(Saved data entries)

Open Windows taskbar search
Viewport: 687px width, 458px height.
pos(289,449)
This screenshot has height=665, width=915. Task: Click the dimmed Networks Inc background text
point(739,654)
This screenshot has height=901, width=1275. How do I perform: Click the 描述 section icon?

**Work to be completed:** Would you return all of the data exactly as given?

**Response to the exercise:**
Open Windows taskbar search
Viewport: 687px width, 458px height.
pos(289,449)
This screenshot has height=665, width=915. Task: Click the dimmed Networks Inc background text
point(739,654)
This screenshot has height=901, width=1275. How do I perform: Click the 描述 section icon?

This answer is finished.